Superficially, the less-than-truckload business looks much the same as it always has. Trucks back up to shippers' or receivers' docks each day and load or unload goods. But look deeper and what you'll see is an industry that has undergone radical change—all because its customers, the nation's shippers, have changed.
It's been a long time since it was enough for a trucker merely to move goods from Poughkeepsie to Kalamazoo. Bob Davidson, president and CEO of ABF Freight System, says, "Our customers would laugh at us if we held ourselves out as being able to deliver from point A to point B in X days with one plain vanilla service. They demand a broad array of logistics functions."
Indeed, in an era when lean inventories and short cycle times are driving much of the logistics decision making, LTL carriers have no choice but to offer much more than just fast and reliable over-the-road transport. They have to offer clear visibility into their networks. They have to be flexible. And they have to have a service mix that extends beyond the highways and shipping docks.
Doug Duncan, president and chief executive officer of FedEx Freight, argues that the transportation industry overall is being shaped by the pressures brought to bear on the industry's customers. "It's all about how people manage supply chains and attack logistics costs," he contends.
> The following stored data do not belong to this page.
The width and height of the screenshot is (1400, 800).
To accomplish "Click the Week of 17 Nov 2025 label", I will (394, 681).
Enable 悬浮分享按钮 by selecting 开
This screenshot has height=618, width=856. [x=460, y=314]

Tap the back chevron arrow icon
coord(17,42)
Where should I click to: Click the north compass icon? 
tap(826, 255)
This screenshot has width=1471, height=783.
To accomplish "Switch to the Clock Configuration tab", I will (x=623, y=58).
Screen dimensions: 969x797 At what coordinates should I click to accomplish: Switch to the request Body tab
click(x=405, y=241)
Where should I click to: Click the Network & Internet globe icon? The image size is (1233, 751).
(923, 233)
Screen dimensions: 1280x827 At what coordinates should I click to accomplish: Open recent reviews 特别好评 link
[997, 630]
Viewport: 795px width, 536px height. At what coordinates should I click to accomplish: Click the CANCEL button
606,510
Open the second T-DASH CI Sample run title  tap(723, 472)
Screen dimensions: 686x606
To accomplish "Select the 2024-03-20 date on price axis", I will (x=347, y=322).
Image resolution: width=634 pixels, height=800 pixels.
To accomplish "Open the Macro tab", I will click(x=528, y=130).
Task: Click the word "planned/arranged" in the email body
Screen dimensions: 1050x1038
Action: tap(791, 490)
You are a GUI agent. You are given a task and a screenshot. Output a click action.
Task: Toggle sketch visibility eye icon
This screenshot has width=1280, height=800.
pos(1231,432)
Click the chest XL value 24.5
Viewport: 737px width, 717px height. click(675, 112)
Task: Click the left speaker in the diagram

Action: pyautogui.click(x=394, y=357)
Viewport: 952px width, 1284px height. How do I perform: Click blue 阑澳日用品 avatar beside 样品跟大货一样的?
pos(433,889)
Historically, at least, that's been true. As distribution became more regional in nature and the demand for overnight service exploded, the regional LTL carriers that specialized in that type of service thrived. As customers demanded inventory visibility, carriers developed the tools to provide it. As shippers consolidated their freight volume with fewer carriers in return for better service, carriers responded with improvements in core services while extending their reach into once unfamiliar areas. So it's no surprise, then, that as businesses grapple with the seemingly contradictory demands to increase their international sourcing while maintaining lean inventories and slashing cycle times, LTL carriers have tried to develop ways to help their customers—and expand their own businesses as well.
Need for speed
What will it take to compete in this new marketplace? Sophisticated technology and the ability to respond quickly to changing requirements, says Bill Zollars, chairman, president and CEO of Yellow-Roadway Corp. "Companies are … looking for [carriers] that can help with supply issues, not for the lowest rates," he says. And that means carriers should expect to make major investments in the months ahead to meet shippers' demands for broad capabilities.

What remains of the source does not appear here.